The Promotion of Zach Stewart

Promoting Zach Stewart is like handing the car keys over to your 15-year-old son, while his 16 and 17-year old brothers look on from the bus stop.

I jest.

By all accounts Zach Stewart is a real talent. But bringing him up now may prove short-sighted. What’s the hurry, considering the Jays have more experienced options?

That he has jumped from the Double-A Eastern League and New Hampshire Fisher Cats does not seem to be a natural progression.

That he has replaced Kyle Drabek, who will now pitch for the Las Vegas 51s of the Triple-A Pacific Coast League, seems ironic, since Drabek made a similar jump from the Fisher Cats to the Blue Jays, only to last 14 games in the bigs this season.

While Stewart did pitch last season in Las Vegas, he jumped down a level this season to New Hampshire, which would appear to be a demotion.

Jays management may have viewed it as a lateral move. The EL is thought to provide a better environment for developing young pitchers, although it is not clear what quantifiers bear out this claim.

Cleaner fields? Lighter air? Inferior hitting?

Drabek skipped Triple-A, and he performed inconsistently in the majors.  These two separate facts, concerning his development, should have given management long pause before making the same move with Stewart, who has not dominated in Double-A the way Drabek did. And I know that just because Drabek jumped over the Triple-A stage and struggled in the majors does not mean the former necessarily caused the latter. But one would be hard pressed to say there is no connection.

Much depends on a comparative valuation of the PCL and EL: one has the reputation of a hitter-friendly league, the other of a superior developmental league for pitchers. And yes, there is much more to know.
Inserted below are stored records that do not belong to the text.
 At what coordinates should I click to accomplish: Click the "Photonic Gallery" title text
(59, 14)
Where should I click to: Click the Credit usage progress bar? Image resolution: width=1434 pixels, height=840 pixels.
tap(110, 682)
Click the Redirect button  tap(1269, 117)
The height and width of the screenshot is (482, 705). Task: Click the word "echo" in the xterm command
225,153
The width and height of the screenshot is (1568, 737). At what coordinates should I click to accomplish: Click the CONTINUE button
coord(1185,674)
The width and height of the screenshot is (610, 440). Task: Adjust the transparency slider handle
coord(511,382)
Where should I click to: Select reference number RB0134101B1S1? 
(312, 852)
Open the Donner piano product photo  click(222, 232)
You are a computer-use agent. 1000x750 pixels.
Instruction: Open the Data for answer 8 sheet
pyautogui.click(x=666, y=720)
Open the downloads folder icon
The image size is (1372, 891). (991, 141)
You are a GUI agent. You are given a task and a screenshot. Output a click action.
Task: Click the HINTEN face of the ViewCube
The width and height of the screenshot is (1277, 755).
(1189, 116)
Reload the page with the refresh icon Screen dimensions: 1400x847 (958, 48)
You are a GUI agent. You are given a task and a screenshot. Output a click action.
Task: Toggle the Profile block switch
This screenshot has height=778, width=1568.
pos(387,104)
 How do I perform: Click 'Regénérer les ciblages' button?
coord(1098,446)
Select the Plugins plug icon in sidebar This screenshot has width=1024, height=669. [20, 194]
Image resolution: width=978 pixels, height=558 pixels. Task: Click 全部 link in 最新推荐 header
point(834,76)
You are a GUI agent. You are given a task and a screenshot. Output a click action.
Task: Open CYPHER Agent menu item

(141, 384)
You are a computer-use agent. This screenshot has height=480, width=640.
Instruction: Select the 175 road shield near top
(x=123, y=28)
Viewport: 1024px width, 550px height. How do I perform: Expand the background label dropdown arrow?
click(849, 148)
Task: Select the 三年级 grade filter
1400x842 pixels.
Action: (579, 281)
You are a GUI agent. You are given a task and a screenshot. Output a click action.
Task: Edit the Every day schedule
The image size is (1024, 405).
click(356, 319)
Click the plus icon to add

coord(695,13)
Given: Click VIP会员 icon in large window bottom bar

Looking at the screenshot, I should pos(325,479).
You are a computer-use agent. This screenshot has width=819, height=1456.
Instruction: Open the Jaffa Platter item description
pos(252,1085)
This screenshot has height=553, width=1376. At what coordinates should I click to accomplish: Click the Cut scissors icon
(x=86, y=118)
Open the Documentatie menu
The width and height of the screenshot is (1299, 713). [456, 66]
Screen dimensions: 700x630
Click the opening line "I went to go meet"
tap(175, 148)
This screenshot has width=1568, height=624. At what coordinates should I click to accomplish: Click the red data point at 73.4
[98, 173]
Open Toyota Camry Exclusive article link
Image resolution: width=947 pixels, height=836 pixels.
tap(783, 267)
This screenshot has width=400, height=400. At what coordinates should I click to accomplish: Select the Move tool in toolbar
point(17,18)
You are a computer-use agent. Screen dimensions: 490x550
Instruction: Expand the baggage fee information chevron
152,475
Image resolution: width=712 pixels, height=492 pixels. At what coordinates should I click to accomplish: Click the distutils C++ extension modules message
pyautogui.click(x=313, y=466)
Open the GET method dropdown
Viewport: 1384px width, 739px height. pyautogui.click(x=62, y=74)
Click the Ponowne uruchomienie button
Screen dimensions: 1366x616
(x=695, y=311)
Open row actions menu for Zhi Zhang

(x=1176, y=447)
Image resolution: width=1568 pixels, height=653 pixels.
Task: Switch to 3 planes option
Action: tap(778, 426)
Drunk Jays Fans relays a quote from Alex Anthopoulos,  revealing some of the thinking that went into the Zach Stewart promotion.

To reach a decision on the when and where of the right league for a highly-touted pitching prospect, coaching staffs and management must make a nuanced evaluation of the individual pitcher, tangible and intangible criteria alike. I have little doubt that Anthopoulos and company did due diligence, I just question how they got there.

Most pitching prospects graduate from Double-A to Triple-A,  and when the stars and their stats align, they get their shot.

But that has not been the path for Stewart or Drabek. So far that path has not been a smooth one for either.

If it is true that the ECL serves as a better developmental league, why aren’t Brett Cecil and Brad Mills developing there, instead of the PCL?

Does a Blue Jays pitching prospect now go to New Hampshire via Las Vegas, prior to landing in Toronto?

Down is up. Up is down. Is Las Vegas just a holding station for potential mid-rotation to back-end starters?

There’ a lot of trial and error in baseball, and even with all the homework and analysis in the world, a magic eight ball would still get to the right answers before some management teams. It is all a bit confusing. But we do have our statistics.

Given its hitter-friendly climate, the PCL tends to inflate pitching statistics somewhat. That does not appear evident in the case of Brad Mills or Brett Cecil, who are 6-5 and 8-2, 3.04 and 5.21, and 1.15 and 1.43 WHIP, respectively.

All of which compares favourably with Stewart’s (4-3, 4.39, 1.42) in the ECL.

If you can’t shake the sight of Cecil’s ERA, consider that without his first Vegas start, a 10-run meltdown, 5.21 shrinks to 4.11.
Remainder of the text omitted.